-------- Data shown

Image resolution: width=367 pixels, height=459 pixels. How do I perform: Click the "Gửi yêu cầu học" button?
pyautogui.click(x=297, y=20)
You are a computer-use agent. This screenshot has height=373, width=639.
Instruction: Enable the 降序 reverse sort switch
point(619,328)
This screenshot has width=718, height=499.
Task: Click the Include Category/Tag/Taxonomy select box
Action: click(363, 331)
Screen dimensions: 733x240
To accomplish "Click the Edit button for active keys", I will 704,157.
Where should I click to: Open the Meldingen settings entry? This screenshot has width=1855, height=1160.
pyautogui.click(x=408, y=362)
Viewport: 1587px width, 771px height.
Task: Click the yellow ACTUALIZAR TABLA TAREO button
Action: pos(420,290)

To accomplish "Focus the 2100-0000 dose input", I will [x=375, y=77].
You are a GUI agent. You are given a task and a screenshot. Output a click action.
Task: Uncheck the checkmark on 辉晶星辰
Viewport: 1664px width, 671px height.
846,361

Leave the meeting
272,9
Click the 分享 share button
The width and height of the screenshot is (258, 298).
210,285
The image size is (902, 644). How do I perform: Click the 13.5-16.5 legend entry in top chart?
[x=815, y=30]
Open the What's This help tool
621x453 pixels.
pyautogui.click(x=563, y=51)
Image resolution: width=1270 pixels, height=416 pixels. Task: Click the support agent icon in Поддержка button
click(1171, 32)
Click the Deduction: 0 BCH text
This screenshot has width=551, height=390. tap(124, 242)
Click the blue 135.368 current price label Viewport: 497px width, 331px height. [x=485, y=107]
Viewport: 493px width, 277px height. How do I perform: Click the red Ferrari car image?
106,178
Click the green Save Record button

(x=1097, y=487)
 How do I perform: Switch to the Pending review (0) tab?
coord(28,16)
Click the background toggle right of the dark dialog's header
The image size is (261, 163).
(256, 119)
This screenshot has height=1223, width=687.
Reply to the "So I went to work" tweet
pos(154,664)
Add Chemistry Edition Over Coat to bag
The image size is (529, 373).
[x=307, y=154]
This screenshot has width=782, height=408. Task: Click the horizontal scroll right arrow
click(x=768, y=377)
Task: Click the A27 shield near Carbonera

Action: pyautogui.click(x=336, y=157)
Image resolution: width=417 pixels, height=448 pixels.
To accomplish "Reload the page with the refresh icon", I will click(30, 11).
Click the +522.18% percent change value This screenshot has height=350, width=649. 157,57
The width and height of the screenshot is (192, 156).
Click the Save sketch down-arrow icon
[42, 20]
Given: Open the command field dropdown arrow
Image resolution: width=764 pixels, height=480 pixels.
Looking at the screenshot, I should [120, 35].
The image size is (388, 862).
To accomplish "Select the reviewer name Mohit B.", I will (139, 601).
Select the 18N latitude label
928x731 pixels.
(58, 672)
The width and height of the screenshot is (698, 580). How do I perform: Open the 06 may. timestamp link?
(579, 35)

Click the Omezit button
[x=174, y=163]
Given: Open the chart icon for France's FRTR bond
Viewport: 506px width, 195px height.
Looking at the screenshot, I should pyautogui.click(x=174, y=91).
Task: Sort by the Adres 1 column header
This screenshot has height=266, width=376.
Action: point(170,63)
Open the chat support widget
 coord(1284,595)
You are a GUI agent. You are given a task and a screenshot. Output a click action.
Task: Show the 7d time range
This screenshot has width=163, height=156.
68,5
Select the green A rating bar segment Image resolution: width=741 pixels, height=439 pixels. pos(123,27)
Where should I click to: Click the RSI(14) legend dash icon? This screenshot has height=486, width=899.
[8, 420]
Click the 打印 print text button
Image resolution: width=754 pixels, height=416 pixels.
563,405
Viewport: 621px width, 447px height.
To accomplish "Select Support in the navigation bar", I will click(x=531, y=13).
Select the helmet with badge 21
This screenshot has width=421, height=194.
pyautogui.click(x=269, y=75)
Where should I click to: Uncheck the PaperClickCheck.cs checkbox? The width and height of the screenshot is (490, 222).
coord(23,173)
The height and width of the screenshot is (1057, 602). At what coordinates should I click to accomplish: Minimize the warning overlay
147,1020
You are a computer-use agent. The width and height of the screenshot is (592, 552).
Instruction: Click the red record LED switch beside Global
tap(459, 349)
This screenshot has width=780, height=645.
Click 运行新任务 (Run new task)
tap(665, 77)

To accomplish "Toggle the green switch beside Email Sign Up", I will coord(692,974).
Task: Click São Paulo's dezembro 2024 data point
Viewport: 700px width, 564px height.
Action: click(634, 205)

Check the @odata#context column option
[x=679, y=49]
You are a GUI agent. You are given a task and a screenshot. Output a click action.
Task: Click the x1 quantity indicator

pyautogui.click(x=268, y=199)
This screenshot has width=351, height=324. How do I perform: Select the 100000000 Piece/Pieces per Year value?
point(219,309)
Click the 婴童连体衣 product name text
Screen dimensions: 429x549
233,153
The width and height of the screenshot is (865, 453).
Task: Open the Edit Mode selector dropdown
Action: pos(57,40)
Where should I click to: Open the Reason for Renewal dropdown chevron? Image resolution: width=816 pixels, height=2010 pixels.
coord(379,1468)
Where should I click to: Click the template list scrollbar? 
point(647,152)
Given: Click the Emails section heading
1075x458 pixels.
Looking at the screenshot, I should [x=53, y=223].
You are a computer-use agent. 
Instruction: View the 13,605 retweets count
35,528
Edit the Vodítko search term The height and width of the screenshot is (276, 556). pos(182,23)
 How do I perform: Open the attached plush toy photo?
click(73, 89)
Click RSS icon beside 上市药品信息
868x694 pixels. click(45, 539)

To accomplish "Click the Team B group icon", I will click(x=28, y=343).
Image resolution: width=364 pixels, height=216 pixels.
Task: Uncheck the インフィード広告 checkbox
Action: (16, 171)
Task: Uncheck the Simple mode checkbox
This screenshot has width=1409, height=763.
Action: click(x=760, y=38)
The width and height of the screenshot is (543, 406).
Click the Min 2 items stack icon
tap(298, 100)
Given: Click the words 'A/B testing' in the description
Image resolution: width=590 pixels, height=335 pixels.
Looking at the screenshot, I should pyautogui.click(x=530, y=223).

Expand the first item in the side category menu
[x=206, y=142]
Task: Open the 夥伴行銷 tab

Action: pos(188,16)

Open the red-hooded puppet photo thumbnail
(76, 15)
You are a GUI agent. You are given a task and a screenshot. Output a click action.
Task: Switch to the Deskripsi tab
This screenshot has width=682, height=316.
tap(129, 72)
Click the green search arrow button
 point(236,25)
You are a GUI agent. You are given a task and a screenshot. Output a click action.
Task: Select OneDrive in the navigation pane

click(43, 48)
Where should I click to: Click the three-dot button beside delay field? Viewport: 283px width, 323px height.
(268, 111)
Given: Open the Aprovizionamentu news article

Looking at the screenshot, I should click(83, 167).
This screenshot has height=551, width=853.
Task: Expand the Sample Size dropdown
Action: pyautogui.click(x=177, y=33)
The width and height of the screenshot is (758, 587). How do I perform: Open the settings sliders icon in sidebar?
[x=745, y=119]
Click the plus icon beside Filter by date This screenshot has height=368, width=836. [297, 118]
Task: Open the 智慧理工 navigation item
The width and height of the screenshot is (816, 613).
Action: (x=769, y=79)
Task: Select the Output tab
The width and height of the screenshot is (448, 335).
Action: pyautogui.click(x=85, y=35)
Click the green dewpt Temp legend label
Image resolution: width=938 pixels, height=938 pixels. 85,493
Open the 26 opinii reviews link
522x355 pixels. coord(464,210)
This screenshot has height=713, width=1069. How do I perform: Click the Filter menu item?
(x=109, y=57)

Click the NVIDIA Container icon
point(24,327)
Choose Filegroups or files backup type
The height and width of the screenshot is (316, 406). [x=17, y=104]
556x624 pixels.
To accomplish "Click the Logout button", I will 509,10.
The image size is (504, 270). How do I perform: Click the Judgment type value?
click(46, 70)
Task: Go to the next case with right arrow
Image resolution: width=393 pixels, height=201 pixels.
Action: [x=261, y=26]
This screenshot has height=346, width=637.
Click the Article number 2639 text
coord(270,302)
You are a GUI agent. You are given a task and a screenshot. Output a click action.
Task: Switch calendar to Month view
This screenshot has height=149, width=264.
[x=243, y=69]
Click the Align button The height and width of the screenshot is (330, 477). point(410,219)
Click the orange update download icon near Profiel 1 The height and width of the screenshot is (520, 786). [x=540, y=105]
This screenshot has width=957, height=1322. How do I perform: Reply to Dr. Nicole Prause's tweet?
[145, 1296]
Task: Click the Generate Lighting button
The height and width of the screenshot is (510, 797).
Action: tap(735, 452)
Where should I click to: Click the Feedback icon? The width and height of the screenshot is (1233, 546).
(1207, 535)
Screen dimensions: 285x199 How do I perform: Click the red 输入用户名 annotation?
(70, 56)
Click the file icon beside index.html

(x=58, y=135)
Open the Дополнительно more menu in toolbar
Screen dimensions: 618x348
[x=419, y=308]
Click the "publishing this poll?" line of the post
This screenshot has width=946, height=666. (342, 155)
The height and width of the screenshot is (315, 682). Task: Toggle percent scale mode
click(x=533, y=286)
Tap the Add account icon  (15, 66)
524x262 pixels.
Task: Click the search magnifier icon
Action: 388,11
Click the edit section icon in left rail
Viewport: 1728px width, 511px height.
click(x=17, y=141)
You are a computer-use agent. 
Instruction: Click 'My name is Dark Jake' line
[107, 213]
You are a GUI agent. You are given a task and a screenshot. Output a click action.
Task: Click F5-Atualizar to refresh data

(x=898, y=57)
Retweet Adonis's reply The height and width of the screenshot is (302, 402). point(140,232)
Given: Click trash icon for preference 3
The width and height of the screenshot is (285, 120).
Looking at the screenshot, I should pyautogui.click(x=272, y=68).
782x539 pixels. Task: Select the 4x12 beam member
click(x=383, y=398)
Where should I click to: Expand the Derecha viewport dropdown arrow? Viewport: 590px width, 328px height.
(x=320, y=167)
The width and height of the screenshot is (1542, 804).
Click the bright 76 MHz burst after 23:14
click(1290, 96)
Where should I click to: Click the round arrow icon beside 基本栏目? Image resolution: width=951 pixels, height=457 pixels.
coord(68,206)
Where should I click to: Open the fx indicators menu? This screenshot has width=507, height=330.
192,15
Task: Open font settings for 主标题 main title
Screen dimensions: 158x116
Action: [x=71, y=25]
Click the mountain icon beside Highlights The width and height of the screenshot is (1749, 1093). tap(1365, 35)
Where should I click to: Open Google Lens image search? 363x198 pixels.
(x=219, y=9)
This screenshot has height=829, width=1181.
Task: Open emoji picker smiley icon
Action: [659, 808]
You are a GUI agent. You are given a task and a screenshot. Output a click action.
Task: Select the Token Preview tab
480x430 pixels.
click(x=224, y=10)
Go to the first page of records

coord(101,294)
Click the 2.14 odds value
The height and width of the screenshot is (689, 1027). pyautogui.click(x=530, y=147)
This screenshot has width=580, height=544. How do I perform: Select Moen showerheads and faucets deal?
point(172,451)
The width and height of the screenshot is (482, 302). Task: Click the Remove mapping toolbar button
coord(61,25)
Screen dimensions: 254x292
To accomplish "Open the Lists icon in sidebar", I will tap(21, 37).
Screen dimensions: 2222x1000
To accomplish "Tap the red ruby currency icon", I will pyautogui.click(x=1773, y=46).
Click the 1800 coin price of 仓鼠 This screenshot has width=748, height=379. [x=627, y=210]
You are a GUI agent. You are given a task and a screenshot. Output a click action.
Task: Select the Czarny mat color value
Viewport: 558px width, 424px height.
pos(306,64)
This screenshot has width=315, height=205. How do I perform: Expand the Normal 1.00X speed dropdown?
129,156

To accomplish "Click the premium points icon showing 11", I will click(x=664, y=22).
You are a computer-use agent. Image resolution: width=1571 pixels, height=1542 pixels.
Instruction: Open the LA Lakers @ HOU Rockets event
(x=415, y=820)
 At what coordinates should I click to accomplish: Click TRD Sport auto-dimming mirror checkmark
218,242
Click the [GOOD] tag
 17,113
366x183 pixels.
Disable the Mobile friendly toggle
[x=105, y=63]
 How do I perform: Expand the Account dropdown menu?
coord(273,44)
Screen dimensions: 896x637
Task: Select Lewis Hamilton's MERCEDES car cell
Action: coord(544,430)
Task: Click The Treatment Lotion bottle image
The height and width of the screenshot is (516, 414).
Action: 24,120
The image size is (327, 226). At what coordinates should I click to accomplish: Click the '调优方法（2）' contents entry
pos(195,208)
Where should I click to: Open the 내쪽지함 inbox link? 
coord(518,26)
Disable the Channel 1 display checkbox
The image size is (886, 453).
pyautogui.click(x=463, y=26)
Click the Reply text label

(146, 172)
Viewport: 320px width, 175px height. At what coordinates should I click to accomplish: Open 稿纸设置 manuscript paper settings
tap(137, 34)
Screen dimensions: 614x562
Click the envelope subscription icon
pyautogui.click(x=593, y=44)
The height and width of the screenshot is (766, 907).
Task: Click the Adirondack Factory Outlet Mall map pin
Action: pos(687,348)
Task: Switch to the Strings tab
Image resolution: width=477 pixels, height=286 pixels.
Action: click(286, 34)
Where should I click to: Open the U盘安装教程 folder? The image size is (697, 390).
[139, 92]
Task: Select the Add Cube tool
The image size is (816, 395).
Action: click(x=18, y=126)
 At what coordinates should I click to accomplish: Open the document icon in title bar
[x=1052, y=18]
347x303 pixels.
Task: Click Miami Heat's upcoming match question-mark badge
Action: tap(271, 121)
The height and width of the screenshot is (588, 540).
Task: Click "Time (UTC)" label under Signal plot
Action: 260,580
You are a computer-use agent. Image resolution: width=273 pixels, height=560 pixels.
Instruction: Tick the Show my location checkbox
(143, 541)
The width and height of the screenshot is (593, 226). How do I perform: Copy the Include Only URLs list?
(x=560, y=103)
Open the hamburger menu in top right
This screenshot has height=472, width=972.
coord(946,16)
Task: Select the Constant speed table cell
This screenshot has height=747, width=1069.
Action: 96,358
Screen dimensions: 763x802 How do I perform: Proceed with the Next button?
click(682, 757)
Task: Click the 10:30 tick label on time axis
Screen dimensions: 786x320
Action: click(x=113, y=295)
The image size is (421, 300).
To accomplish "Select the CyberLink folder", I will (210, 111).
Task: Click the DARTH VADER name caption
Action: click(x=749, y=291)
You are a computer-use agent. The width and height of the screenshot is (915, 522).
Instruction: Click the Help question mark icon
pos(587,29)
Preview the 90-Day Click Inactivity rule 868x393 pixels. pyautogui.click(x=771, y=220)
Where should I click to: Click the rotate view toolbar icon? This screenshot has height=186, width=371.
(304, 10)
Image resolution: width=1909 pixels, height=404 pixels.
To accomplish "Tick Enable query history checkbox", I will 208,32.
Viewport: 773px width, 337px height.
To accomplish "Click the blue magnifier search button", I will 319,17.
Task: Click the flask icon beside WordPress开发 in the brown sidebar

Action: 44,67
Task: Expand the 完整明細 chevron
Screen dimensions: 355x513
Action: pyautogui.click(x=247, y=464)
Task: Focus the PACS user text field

----------------

About this task: Find out how many lines in the entries above hold "price", then reply with that figure and nothing else.

Reply to the task: 2